Stored dataset items:

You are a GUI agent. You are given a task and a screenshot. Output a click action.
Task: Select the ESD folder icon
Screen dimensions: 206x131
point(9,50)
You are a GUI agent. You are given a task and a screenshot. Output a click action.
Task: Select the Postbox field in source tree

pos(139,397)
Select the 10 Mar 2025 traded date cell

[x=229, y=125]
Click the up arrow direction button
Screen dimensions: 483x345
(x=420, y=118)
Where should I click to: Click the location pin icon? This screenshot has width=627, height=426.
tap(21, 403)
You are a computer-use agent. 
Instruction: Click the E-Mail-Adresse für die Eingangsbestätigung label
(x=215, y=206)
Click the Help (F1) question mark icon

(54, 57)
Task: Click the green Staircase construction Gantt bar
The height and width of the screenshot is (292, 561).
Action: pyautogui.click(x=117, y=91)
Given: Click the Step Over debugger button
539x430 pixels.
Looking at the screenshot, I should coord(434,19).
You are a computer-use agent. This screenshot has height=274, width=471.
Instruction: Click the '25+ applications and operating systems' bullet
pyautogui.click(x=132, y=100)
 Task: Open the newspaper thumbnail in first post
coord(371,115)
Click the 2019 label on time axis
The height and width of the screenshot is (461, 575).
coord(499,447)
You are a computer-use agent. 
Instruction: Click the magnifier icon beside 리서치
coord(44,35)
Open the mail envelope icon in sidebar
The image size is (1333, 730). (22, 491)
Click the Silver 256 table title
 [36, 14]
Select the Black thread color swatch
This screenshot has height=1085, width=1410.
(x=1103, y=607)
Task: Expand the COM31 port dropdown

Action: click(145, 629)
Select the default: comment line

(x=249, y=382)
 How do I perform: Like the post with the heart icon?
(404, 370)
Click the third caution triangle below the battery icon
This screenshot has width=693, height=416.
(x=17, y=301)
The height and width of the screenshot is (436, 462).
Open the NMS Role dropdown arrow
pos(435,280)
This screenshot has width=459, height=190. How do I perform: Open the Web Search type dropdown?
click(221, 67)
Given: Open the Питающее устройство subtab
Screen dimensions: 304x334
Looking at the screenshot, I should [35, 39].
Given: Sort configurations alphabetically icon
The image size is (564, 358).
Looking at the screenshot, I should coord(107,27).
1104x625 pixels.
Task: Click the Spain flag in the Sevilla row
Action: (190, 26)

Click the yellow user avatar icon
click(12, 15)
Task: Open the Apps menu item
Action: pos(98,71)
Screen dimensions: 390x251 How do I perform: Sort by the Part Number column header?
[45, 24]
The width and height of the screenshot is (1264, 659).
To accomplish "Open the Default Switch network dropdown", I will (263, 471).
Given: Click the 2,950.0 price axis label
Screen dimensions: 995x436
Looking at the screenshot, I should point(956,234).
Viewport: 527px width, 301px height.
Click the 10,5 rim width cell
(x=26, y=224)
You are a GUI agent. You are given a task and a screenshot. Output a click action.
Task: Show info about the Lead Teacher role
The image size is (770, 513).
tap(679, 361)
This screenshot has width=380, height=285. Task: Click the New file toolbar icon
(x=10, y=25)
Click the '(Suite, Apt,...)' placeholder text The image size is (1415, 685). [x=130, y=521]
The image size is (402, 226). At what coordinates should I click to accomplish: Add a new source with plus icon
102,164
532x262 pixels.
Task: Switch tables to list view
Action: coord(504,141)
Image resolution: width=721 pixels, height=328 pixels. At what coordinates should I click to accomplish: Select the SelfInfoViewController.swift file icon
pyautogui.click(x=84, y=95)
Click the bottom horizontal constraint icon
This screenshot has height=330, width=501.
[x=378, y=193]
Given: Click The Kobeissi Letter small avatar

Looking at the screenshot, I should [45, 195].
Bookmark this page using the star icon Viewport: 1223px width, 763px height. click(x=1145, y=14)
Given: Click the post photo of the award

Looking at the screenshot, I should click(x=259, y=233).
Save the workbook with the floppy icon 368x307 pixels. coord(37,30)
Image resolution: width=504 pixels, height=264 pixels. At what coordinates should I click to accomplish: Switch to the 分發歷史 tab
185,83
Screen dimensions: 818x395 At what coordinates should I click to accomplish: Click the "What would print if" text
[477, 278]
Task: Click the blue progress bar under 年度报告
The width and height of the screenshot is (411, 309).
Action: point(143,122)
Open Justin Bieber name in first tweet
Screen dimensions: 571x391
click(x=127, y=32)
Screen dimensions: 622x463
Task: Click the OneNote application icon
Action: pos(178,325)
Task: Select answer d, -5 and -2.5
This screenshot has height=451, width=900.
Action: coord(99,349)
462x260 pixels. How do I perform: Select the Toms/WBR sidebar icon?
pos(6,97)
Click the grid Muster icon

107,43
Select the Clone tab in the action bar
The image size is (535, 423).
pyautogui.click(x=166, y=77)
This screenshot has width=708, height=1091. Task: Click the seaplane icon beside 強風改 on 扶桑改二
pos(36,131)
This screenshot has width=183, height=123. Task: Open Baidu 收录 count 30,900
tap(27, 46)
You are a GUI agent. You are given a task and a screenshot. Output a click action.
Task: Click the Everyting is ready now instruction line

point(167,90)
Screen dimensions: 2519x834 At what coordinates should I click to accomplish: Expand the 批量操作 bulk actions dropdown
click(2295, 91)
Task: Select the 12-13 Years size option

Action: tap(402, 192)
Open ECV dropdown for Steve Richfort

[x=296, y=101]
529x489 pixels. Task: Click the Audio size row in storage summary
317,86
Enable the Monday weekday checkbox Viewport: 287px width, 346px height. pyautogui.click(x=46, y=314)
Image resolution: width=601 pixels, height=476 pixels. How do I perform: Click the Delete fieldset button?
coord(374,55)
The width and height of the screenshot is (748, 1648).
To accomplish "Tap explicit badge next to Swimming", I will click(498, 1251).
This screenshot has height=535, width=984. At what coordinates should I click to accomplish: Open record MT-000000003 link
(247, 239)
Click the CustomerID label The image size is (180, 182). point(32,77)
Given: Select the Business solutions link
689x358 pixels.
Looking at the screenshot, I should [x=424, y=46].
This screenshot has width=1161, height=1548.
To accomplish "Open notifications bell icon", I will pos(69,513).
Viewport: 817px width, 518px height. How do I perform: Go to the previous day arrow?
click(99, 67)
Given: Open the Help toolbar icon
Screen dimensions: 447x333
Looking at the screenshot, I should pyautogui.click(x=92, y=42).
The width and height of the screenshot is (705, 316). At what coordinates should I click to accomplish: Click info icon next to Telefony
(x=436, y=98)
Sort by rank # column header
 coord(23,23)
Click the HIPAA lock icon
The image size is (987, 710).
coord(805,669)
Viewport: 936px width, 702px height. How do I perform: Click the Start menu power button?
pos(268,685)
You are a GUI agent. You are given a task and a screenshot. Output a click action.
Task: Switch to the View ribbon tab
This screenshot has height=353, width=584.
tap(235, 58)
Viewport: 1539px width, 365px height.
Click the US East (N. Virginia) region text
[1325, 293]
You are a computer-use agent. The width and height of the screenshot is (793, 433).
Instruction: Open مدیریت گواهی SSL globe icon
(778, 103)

**WHAT TO DO**
Repeat each entry exactly.

**YOUR SOLUTION**
You are a GUI agent. You are given a task and a screenshot. Output a click action.
Task: Select the ESD folder icon
Screen dimensions: 206x131
point(9,50)
You are a GUI agent. You are given a task and a screenshot. Output a click action.
Task: Select the Postbox field in source tree

pos(139,397)
Select the 10 Mar 2025 traded date cell

[x=229, y=125]
Click the up arrow direction button
Screen dimensions: 483x345
(x=420, y=118)
Where should I click to: Click the location pin icon? This screenshot has width=627, height=426.
tap(21, 403)
You are a computer-use agent. 
Instruction: Click the E-Mail-Adresse für die Eingangsbestätigung label
(x=215, y=206)
Click the Help (F1) question mark icon

(54, 57)
Task: Click the green Staircase construction Gantt bar
The height and width of the screenshot is (292, 561).
Action: pyautogui.click(x=117, y=91)
Given: Click the Step Over debugger button
539x430 pixels.
Looking at the screenshot, I should coord(434,19).
You are a computer-use agent. This screenshot has height=274, width=471.
Instruction: Click the '25+ applications and operating systems' bullet
pyautogui.click(x=132, y=100)
 Task: Open the newspaper thumbnail in first post
coord(371,115)
Click the 2019 label on time axis
The height and width of the screenshot is (461, 575).
coord(499,447)
You are a computer-use agent. 
Instruction: Click the magnifier icon beside 리서치
coord(44,35)
Open the mail envelope icon in sidebar
The image size is (1333, 730). (22, 491)
Click the Silver 256 table title
 [36, 14]
Select the Black thread color swatch
This screenshot has height=1085, width=1410.
(x=1103, y=607)
Task: Expand the COM31 port dropdown

Action: click(145, 629)
Select the default: comment line

(x=249, y=382)
 How do I perform: Like the post with the heart icon?
(404, 370)
Click the third caution triangle below the battery icon
This screenshot has width=693, height=416.
(x=17, y=301)
The height and width of the screenshot is (436, 462).
Open the NMS Role dropdown arrow
pos(435,280)
This screenshot has width=459, height=190. How do I perform: Open the Web Search type dropdown?
click(221, 67)
Given: Open the Питающее устройство subtab
Screen dimensions: 304x334
Looking at the screenshot, I should [35, 39].
Given: Sort configurations alphabetically icon
The image size is (564, 358).
Looking at the screenshot, I should coord(107,27).
1104x625 pixels.
Task: Click the Spain flag in the Sevilla row
Action: (190, 26)

Click the yellow user avatar icon
click(12, 15)
Task: Open the Apps menu item
Action: pos(98,71)
Screen dimensions: 390x251 How do I perform: Sort by the Part Number column header?
[45, 24]
The width and height of the screenshot is (1264, 659).
To accomplish "Open the Default Switch network dropdown", I will (263, 471).
Given: Click the 2,950.0 price axis label
Screen dimensions: 995x436
Looking at the screenshot, I should point(956,234).
Viewport: 527px width, 301px height.
Click the 10,5 rim width cell
(x=26, y=224)
You are a GUI agent. You are given a task and a screenshot. Output a click action.
Task: Show info about the Lead Teacher role
The image size is (770, 513).
tap(679, 361)
This screenshot has width=380, height=285. Task: Click the New file toolbar icon
(x=10, y=25)
Click the '(Suite, Apt,...)' placeholder text The image size is (1415, 685). [x=130, y=521]
The image size is (402, 226). At what coordinates should I click to accomplish: Add a new source with plus icon
102,164
532x262 pixels.
Task: Switch tables to list view
Action: coord(504,141)
Image resolution: width=721 pixels, height=328 pixels. At what coordinates should I click to accomplish: Select the SelfInfoViewController.swift file icon
pyautogui.click(x=84, y=95)
Click the bottom horizontal constraint icon
This screenshot has height=330, width=501.
[x=378, y=193]
Given: Click The Kobeissi Letter small avatar

Looking at the screenshot, I should [45, 195].
Bookmark this page using the star icon Viewport: 1223px width, 763px height. click(x=1145, y=14)
Given: Click the post photo of the award

Looking at the screenshot, I should click(x=259, y=233).
Save the workbook with the floppy icon 368x307 pixels. coord(37,30)
Image resolution: width=504 pixels, height=264 pixels. At what coordinates should I click to accomplish: Switch to the 分發歷史 tab
185,83
Screen dimensions: 818x395 At what coordinates should I click to accomplish: Click the "What would print if" text
[477, 278]
Task: Click the blue progress bar under 年度报告
The width and height of the screenshot is (411, 309).
Action: point(143,122)
Open Justin Bieber name in first tweet
Screen dimensions: 571x391
click(x=127, y=32)
Screen dimensions: 622x463
Task: Click the OneNote application icon
Action: pos(178,325)
Task: Select answer d, -5 and -2.5
This screenshot has height=451, width=900.
Action: coord(99,349)
462x260 pixels. How do I perform: Select the Toms/WBR sidebar icon?
pos(6,97)
Click the grid Muster icon

107,43
Select the Clone tab in the action bar
The image size is (535, 423).
pyautogui.click(x=166, y=77)
This screenshot has width=708, height=1091. Task: Click the seaplane icon beside 強風改 on 扶桑改二
pos(36,131)
This screenshot has width=183, height=123. Task: Open Baidu 收录 count 30,900
tap(27, 46)
You are a GUI agent. You are given a task and a screenshot. Output a click action.
Task: Click the Everyting is ready now instruction line

point(167,90)
Screen dimensions: 2519x834 At what coordinates should I click to accomplish: Expand the 批量操作 bulk actions dropdown
click(2295, 91)
Task: Select the 12-13 Years size option

Action: tap(402, 192)
Open ECV dropdown for Steve Richfort

[x=296, y=101]
529x489 pixels. Task: Click the Audio size row in storage summary
317,86
Enable the Monday weekday checkbox Viewport: 287px width, 346px height. pyautogui.click(x=46, y=314)
Image resolution: width=601 pixels, height=476 pixels. How do I perform: Click the Delete fieldset button?
coord(374,55)
The width and height of the screenshot is (748, 1648).
To accomplish "Tap explicit badge next to Swimming", I will click(498, 1251).
This screenshot has height=535, width=984. At what coordinates should I click to accomplish: Open record MT-000000003 link
(247, 239)
Click the CustomerID label The image size is (180, 182). point(32,77)
Given: Select the Business solutions link
689x358 pixels.
Looking at the screenshot, I should [x=424, y=46].
This screenshot has width=1161, height=1548.
To accomplish "Open notifications bell icon", I will pos(69,513).
Viewport: 817px width, 518px height. How do I perform: Go to the previous day arrow?
click(99, 67)
Given: Open the Help toolbar icon
Screen dimensions: 447x333
Looking at the screenshot, I should pyautogui.click(x=92, y=42).
The width and height of the screenshot is (705, 316). At what coordinates should I click to accomplish: Click info icon next to Telefony
(x=436, y=98)
Sort by rank # column header
 coord(23,23)
Click the HIPAA lock icon
The image size is (987, 710).
coord(805,669)
Viewport: 936px width, 702px height. How do I perform: Click the Start menu power button?
pos(268,685)
You are a GUI agent. You are given a task and a screenshot. Output a click action.
Task: Switch to the View ribbon tab
This screenshot has height=353, width=584.
tap(235, 58)
Viewport: 1539px width, 365px height.
Click the US East (N. Virginia) region text
[1325, 293]
You are a computer-use agent. The width and height of the screenshot is (793, 433).
Instruction: Open مدیریت گواهی SSL globe icon
(778, 103)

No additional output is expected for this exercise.